I wouldn't recommend this book to anyone without a true passion in investing. Firstly, it's very thick - and that alone is sure to repel casual readers away. Secondly, one needs to have at least a cursory knowledge of accountings. Without that, the book is an alien tome of indecipherable jargons. There are some chapters which deal with philosophy though, so perhaps I'm exaggerating a little here.

But for those who do want to read this classic, hear this from me. The investing world is dividend into two kinds of people - those who had read The Intelligent Investor and those who have not read it.


Derek said...

Hi LP,

I agree that this book is not for the faint-hearted. Like you, I got this book from the library and while the first few chapters were still bearable, the rest were like you said... very dry. In fact I was reading Jason Zweig's commentary instead of Benjamin Graham.


la papillion said...

Hi derek,

Haha, I am determined to finish it and I did :) It wasn't so bad lah, come to think of it.

ps. last time I was wishing jason zweig's commentary come quick to take my boredom from reading the main chapters, haha!

PanzerGrenadier said...

Dear la papillion

The book is sitting on my bookshelf with myself having ploughed through about 1/3 of it. Graham's language is pretty dry because of the formal way of speaking that was popular in his days?

It still has gems and reading about lessons on investor psychology is priceless... I read it almost half a year back, so may want to re-read it from page 1 again...hahahha

Be well and prosper.

la papillion said...

Hi PG,

Haha, his language is still okay. Have you read books in the 1900s? Those are really 'power'. But interestingly, I enjoyed reading ancient books because of the archaic language, but somehow when it comes to Ben, it's different.

Nevertheless, as you said, the contents still have a lot of gems to pick :) You should re-start your engine and read up the rest :)

Collin Yeo said...

Hi PG,

Like you, this book is still sitting on my shelf for quite some time already.

Tried reading until half of the book and I realised I forgot the content in the first few chapters.

Its really a challenge to finish this book. Guess the hidden message of Ben is not to educate us on the theory, but rather to hone our disciplinary and patient mindset. =D

la papillion said...

Hi collin,

Thks for visiting my blog :)

Haha, what a new way to view things! I didn't think of Old Ben training in in this way haha :)

JC said...


I read the book a few weeks ago.
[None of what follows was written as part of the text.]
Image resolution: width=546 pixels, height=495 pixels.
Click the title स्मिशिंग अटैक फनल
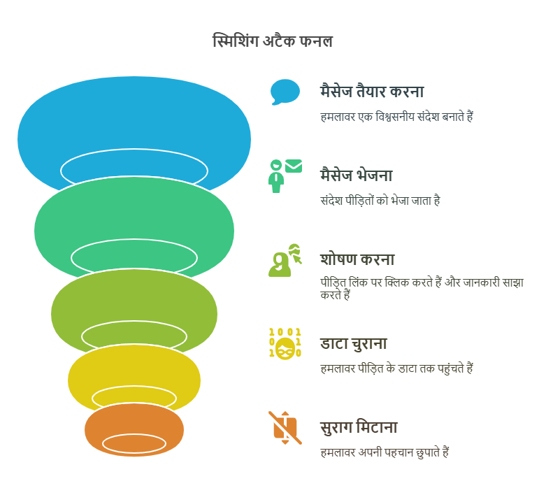273,41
The only dry parts for me was when he writes about bond investments.

After reading his books, I realize the book was mainly about risk management. When he talks about margin of safety, he's talking about protecting your principal investment. He even writes, anything is a good investment if it's cheap enough!

la papillion said...

Hi JC,

Ben is very very conservative investor, since he had been through very bad times in the stock market and he personally lost quite a lot when he started on this business.

His value stance is quite different from Warren Buffett, in the sense that no business is unsuitable as long as the price is cheap enough. But always remember, he buys businesses (any) at cheap prices; he also diversified his risks of owning cheap AND bad business by buying a lot of such stocks.